Most lateral associates expect and believe that they will hit the ground running and be immediately busy, and thus immediately integrated into the practice group they are joining.

When a law firm lists an open position and attempts to hire new attorneys, by and large in the current (still cautious) economic climate, they are doing so because they have an abundance of available work, either in the form of existing matters, or ancillary matters from an existing client that the firm would like to retain but does not currently have the needed expertise to service.

Most lateral associates expect and believe that they will hit the ground running and be immediately busy, and thus immediately integrated into the practice group they are joining.  If this does not happen immediately, however, it is very rarely a cause for concern.

Firms tend to take different approaches to lateral associates, depending on the level of experience and the practice group, but frequently the initial days or weeks of a new position are dedicated to getting that attorney oriented with the firm’s administrative processes (training on computers, introductions to secretaries and support staff, training on firm policies, file management systems, benefits review and selection, etc.).
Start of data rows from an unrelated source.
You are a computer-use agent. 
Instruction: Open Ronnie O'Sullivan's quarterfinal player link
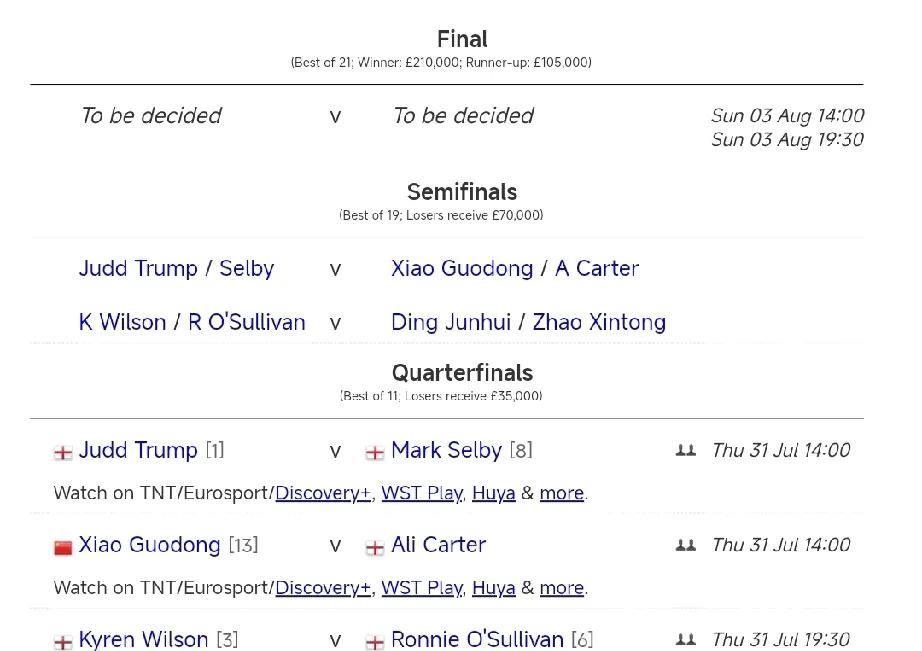477,639
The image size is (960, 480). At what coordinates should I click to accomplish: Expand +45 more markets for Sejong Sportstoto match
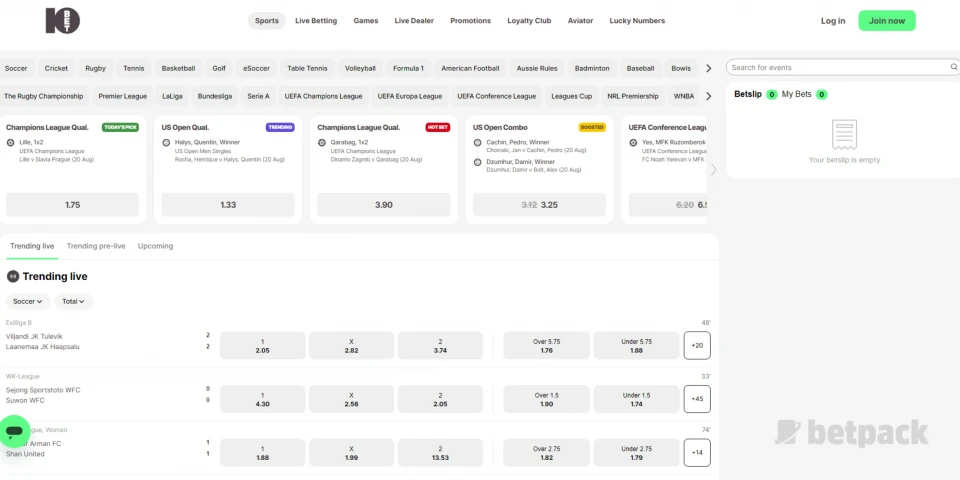pos(697,399)
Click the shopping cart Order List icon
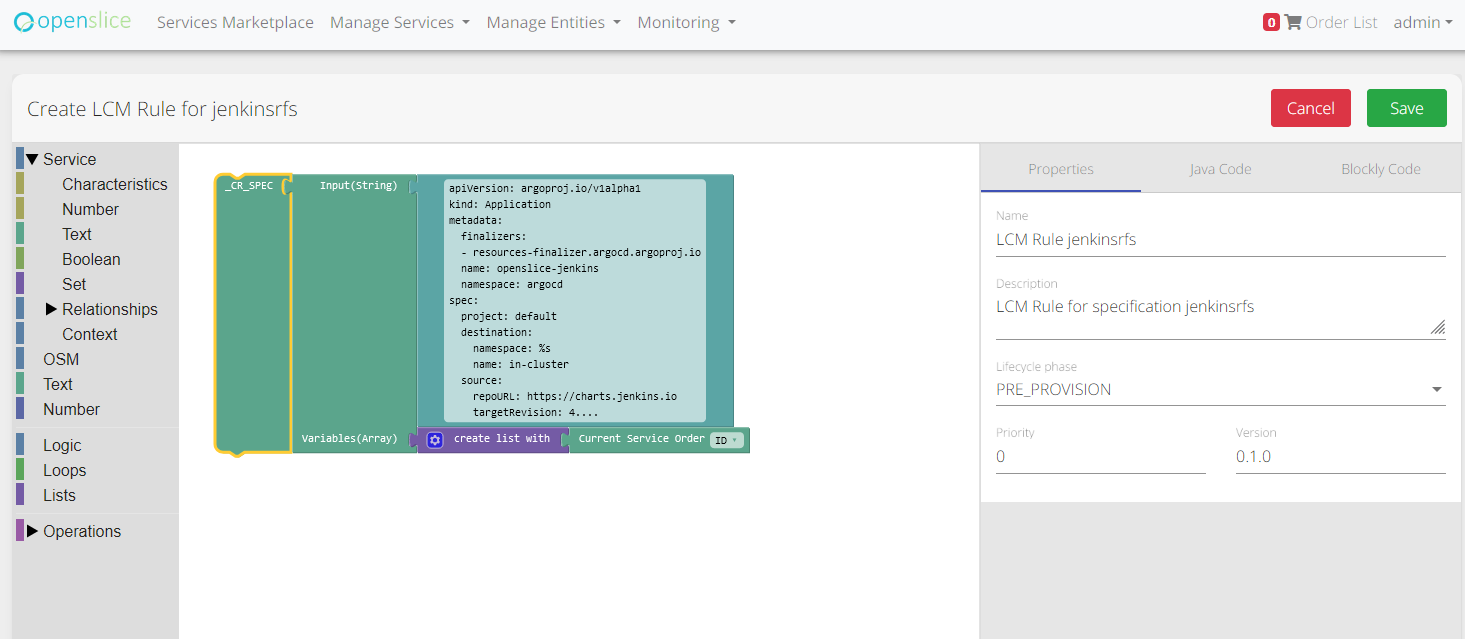Screen dimensions: 1465x639 point(1293,22)
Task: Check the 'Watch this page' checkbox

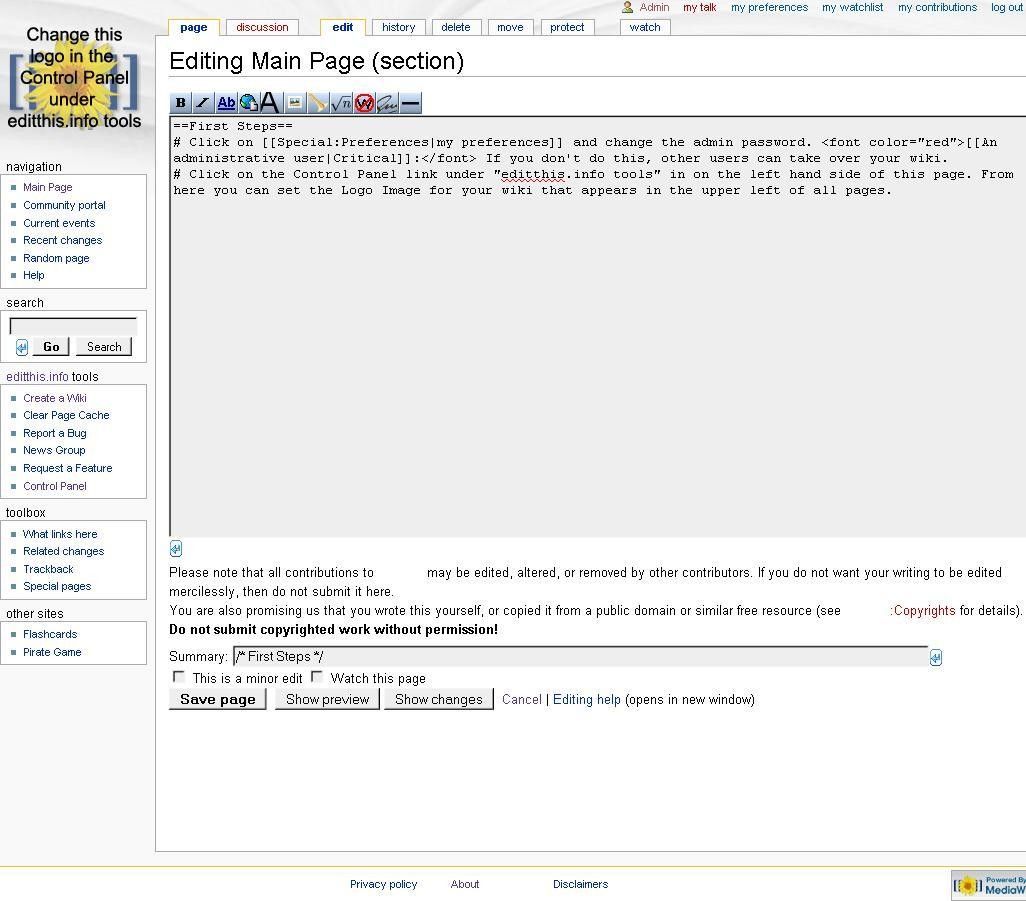Action: [x=317, y=677]
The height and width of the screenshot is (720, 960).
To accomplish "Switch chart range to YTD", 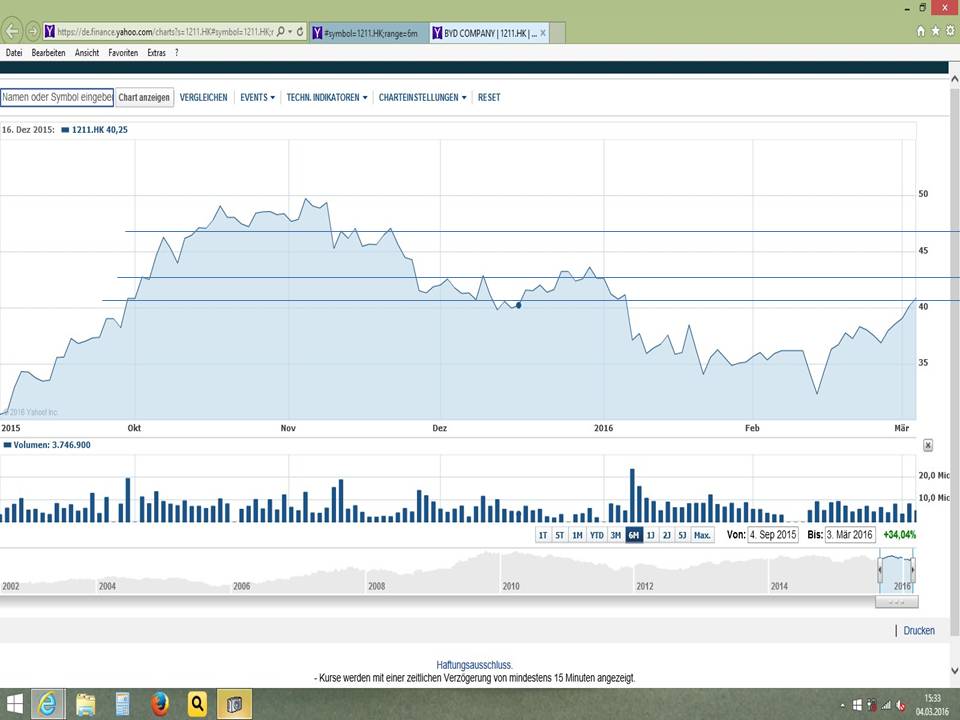I will [x=596, y=534].
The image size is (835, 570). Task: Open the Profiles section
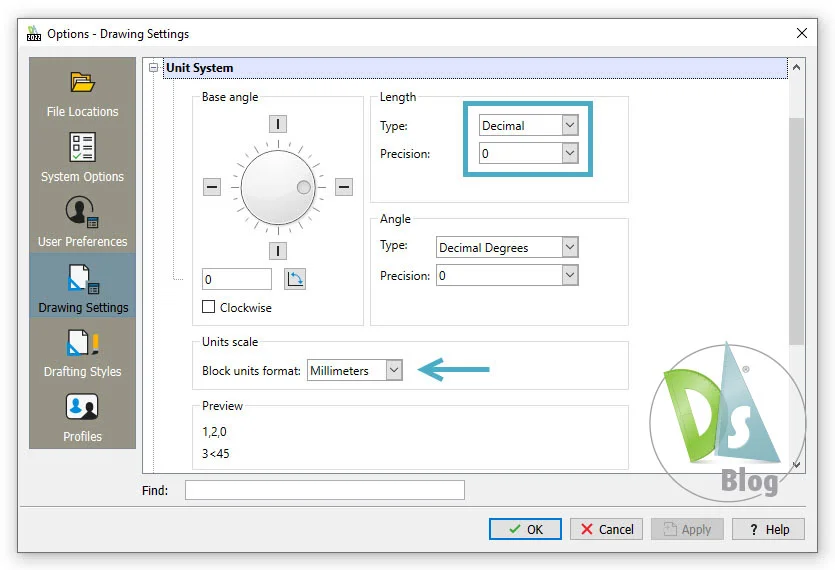coord(82,417)
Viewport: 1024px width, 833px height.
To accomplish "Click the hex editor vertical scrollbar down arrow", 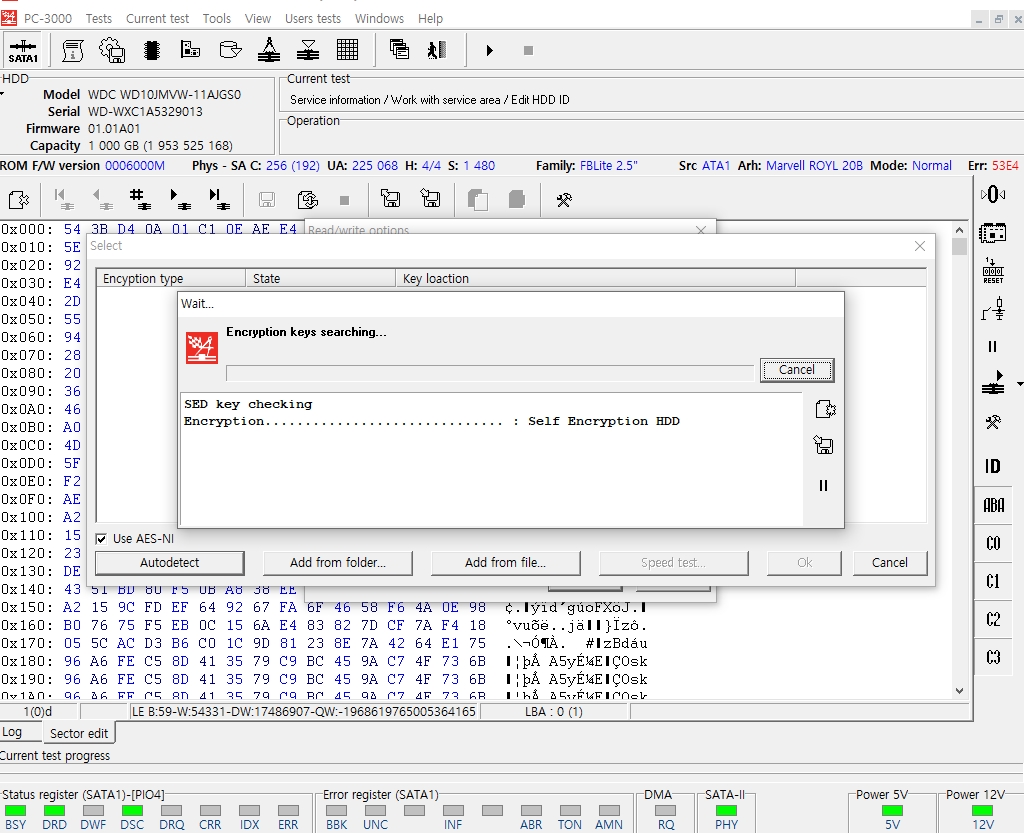I will pos(959,690).
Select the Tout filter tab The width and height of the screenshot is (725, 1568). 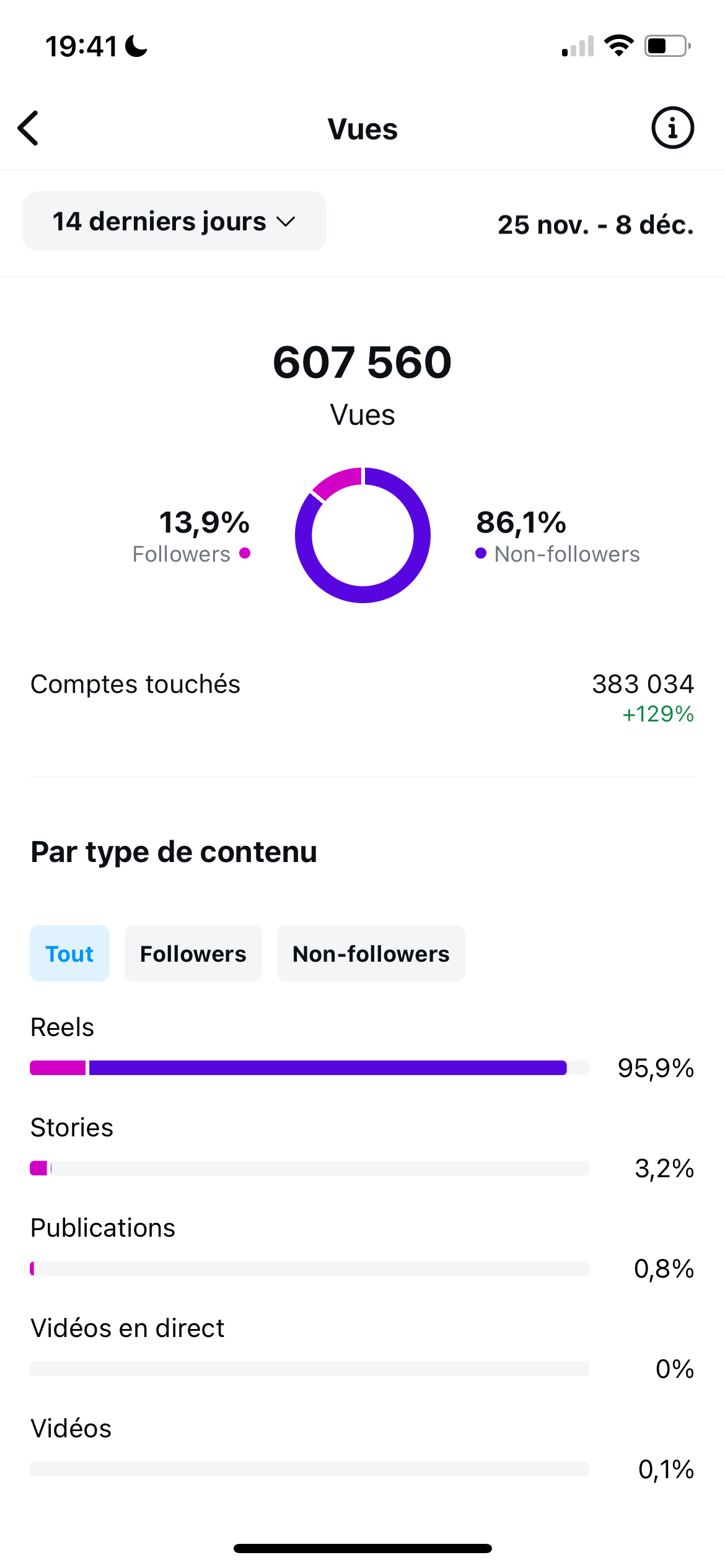pyautogui.click(x=69, y=954)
Additionally, if a practice group was hiring because they are incredibly busy, this may ironically lead to a delay in you receiving your first assignment(s).  If a partner and associate group is swamped with a closing on a deadline, or has briefing and a trial coming up, they may simply be too focused on the immediate tasks at hand to be able to assign and oversee your first client matters.  Partners under pressure and under deadlines frequently tend to assign their immediate work to their current “favorite” associates, who are known quantities, even if those associates are otherwise currently overworked.  You may have to wait for a break in the action to break into the action.

Partners may also have a sense of how they will use you from the search and interview process, and you may have been selected because you can jump right in and be an immediate contributor based on your background and skill set.  It is also possible that you were selected for hire because you have some of the skills needed for the current client work, but also additional impressive credentials and experience that the partners would like to utilize, but are not sure how immediately, or need to pitch the client for a new matter that you can uniquely handle.

There are some client matters where clients have only “signed off” on particular attorneys, or a particular number of attorneys, and it can take some time and effort by the partner to get another new associate approved to work on the matter.  I had this happen frequently, on both sides, one occasion where I was slow and available for work but it took a couple weeks for the client to approve adding me to the already considerable roster of billing attorneys on a 50-state class action, and once where I was hit with additional assignments on top of an already massive workload because the client wanted me to handle all of the research given my existing familiarity with the case, even though there were other associates willing and able to pitch in.

If you find yourself without a lack of immediate work, and this is a concern for you because of job security reasons, the best thing you can do is to let partners know you are available, take the time and effort to introduce yourself to as many partners and associates as possible to ask what they are working on and figure out what matters you may be able to contribute to, and in the meantime perhaps write an article, do some client networking, or do other work that would be helpful to marketing efforts, raising your profile, etc.

Remember, the firm hired you for a reason, and did not bring you on to pay you a very large salary to sit on your thumbs.  You will get work, even if it is not immediate, and when you do it is up to you to do the best job you can so the work keeps coming at your new firm.